Reset A A Font size: Print

Supreme Court, Appellate Division, Fourth Department, New York.

The PEOPLE of the State of New York, Respondent, v. Shawn A. KELLY, Defendant–Appellant.

Decided: December 30, 2010

PRESENT:  CENTRA, J.P., CARNI, SCONIERS, AND PINE, JJ. Peter J. Digiorgio, Jr., Utica, for Defendant–Appellant. Scott D. McNamara, District Attorney, Utica (Steven G. Cox of Counsel), for Respondent.

Defendant appeals from a judgment convicting him upon a jury verdict of two counts of criminal contempt in the first degree (Penal Law § 215.51[b][iv];  [c] ).  Defendant contends that the evidence is legally insufficient to support the conviction under both counts.   With respect to the first count, defendant contends that there was no evidence that he intended to harass, annoy, threaten or alarm the victim (see § 215.51[b][iv] ).   Viewing the evidence in the light most favorable to the prosecution, as we must (see People v.
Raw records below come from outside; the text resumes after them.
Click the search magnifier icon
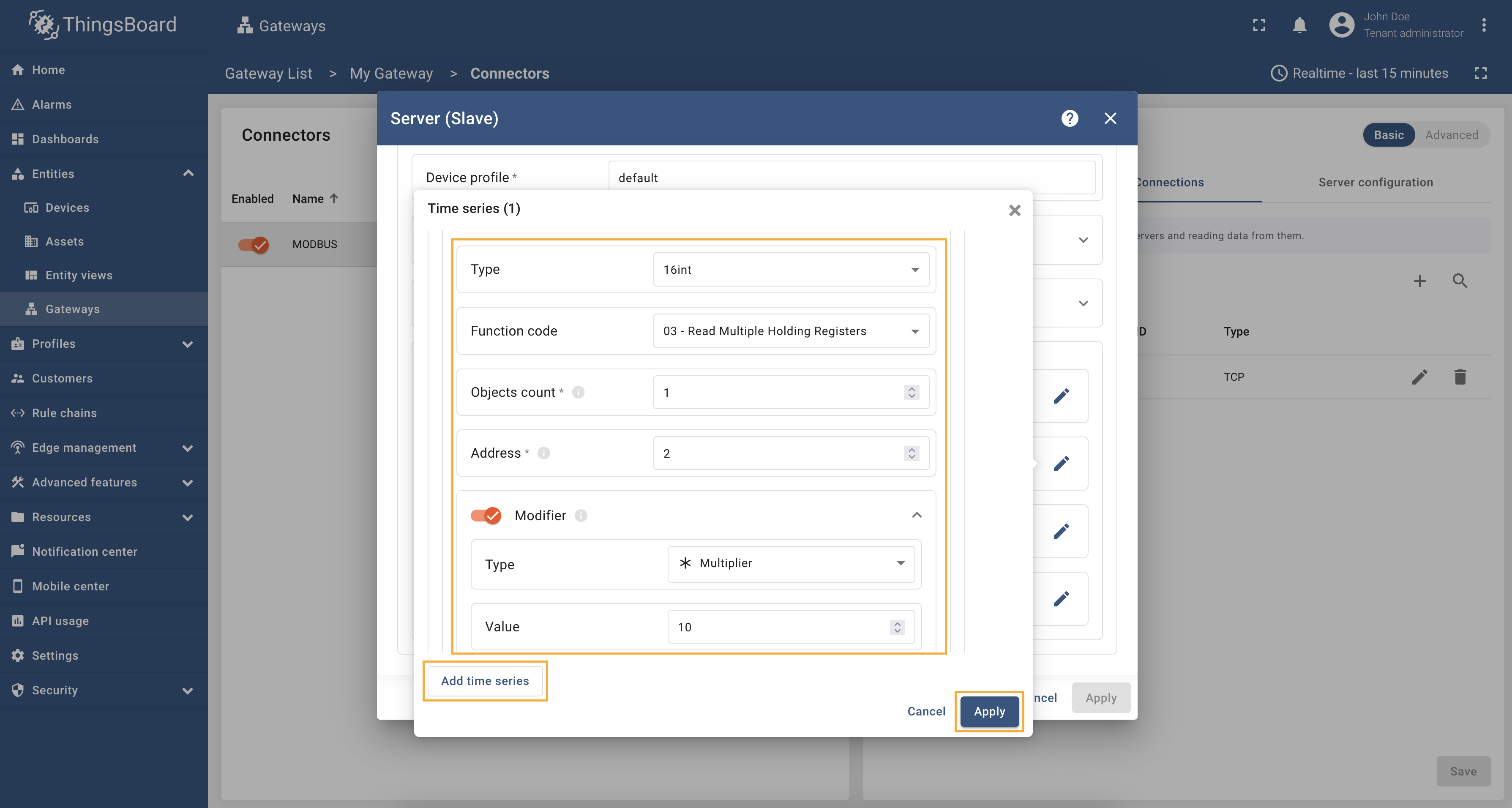point(1460,281)
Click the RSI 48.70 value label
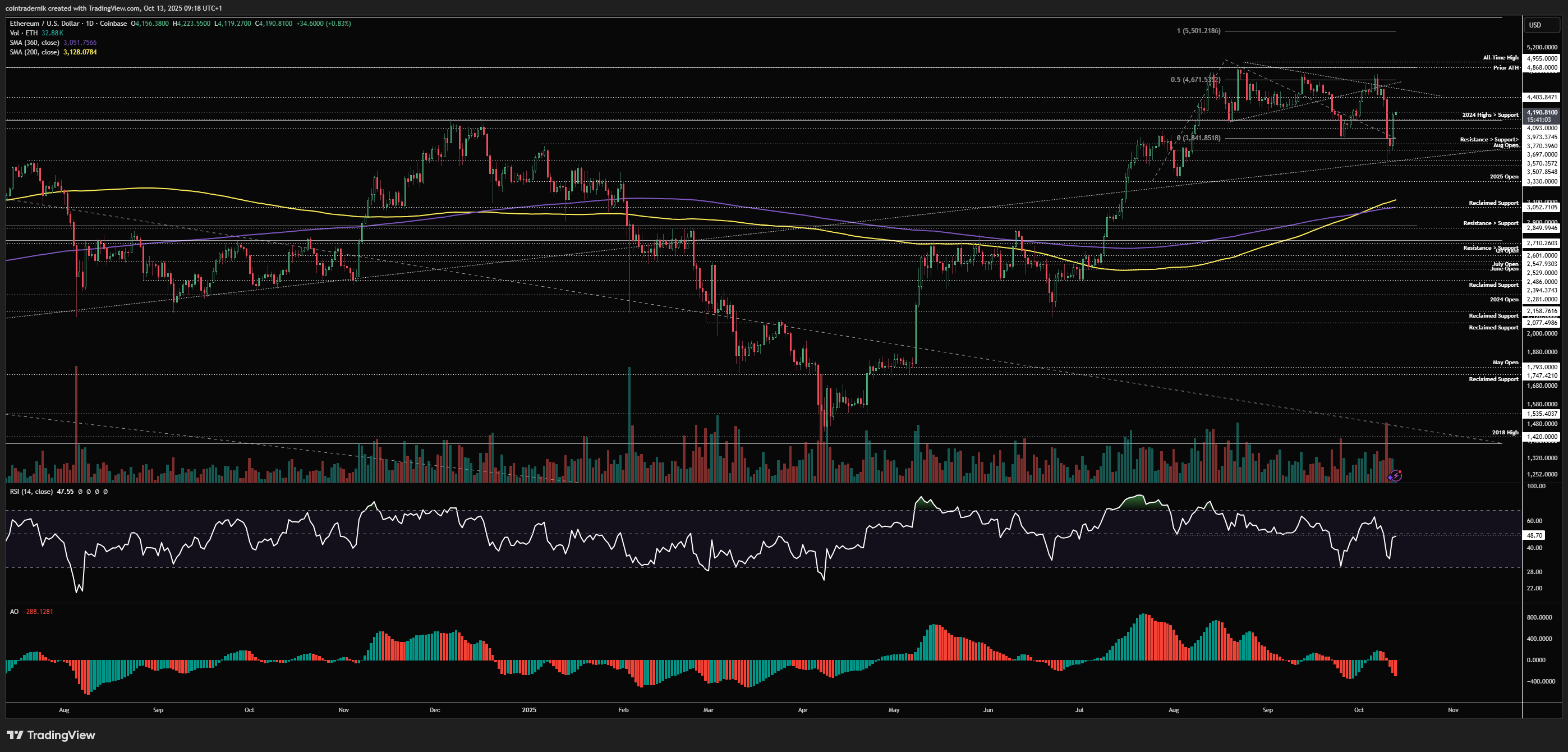This screenshot has height=752, width=1568. tap(1534, 535)
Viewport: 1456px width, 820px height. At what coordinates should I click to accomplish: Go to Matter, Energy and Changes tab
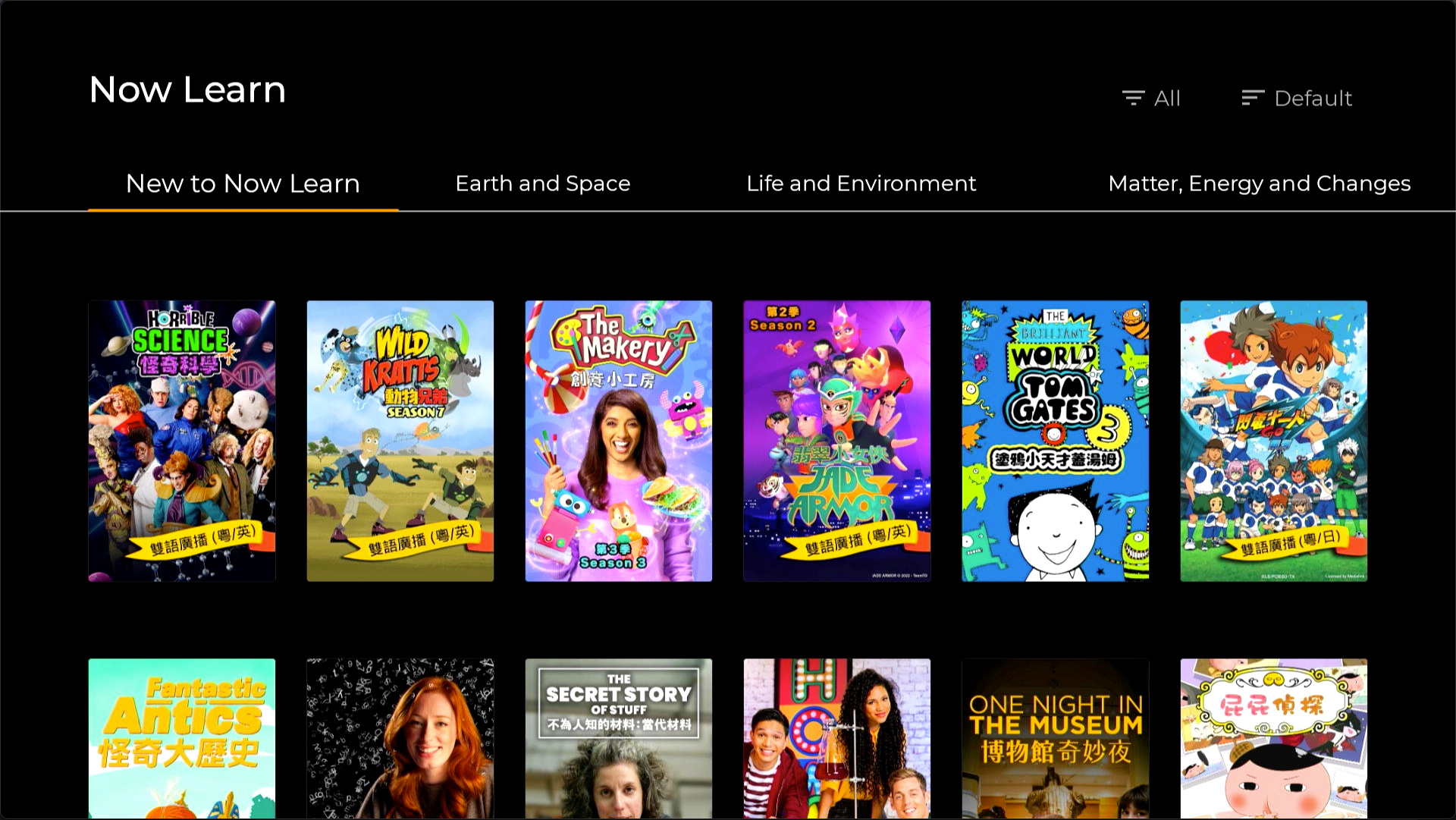tap(1259, 184)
Contes, 60 N.Y.2d 620, 621, 467 N.Y.S.2d 349, 454 N.E.2d 932), we conclude that the evidence is legally sufficient with respect to that count (see § 215.51[b][iv];  People v. Alexander, 50 A.D.3d 816, 817–818, 857 N.Y.S.2d 165, lv. denied 10 N.Y.3d 955, 863 N.Y.S.2d 139, 893 N.E.2d 445).   It is well established that “[i]ntent may be inferred from conduct as well as the surrounding circumstances” (People v. Steinberg, 79 N.Y.2d 673, 682, 584 N.Y.S.2d 770, 595 N.E.2d 845), and the evidence presented at trial established that defendant repeatedly and continuously telephoned the victim as well as her friends over a period of six hours despite being repeatedly told that the victim did not wish to speak with him.   With respect to the second count, defendant contends that the People failed to present the evidence required by the statute, i.e., that the predicate conviction arose from the violation of a “stay away” provision of an order of protection (see § 215.51[c] ).  Defendant failed to preserve that contention for our review, however, inasmuch as his motion for a trial order of dismissal was not specifically directed at that alleged deficiency in the evidence (see People v. Gray, 86 N.Y.2d 10, 19, 629 N.Y.S.2d 173, 652 N.E.2d 919).

Contrary to defendant's further contention, County Court's “Sandoval compromise ․ reflects a proper exercise of the court's discretion” (People v. Thomas, 305 A.D.2d 1099, 759 N.Y.S.2d 720, lv. denied 100 N.Y.2d 600, 766 N.Y.S.2d 175, 798 N.E.2d 359).   In any event, any alleged error in the court's Sandoval compromise is harmless.   The evidence of defendant's guilt is overwhelming, and there is no significant probability that defendant would have been acquitted but for the alleged error (see People v. Singleton, 66 A.D.3d 1444, 1445, 885 N.Y.S.2d 823, lv. denied 13 N.Y.3d 862, 891 N.Y.S.2d 697, 920 N.E.2d 102;  see generally People v. Crimmins, 36 N.Y.2d 230, 241–242, 367 N.Y.S.2d 213, 326 N.E.2d 787).   The sentence is not unduly harsh or severe.   We have considered defendant's remaining contentions and conclude that they are without merit.

It is hereby ORDERED that the judgment so appealed from is unanimously affirmed.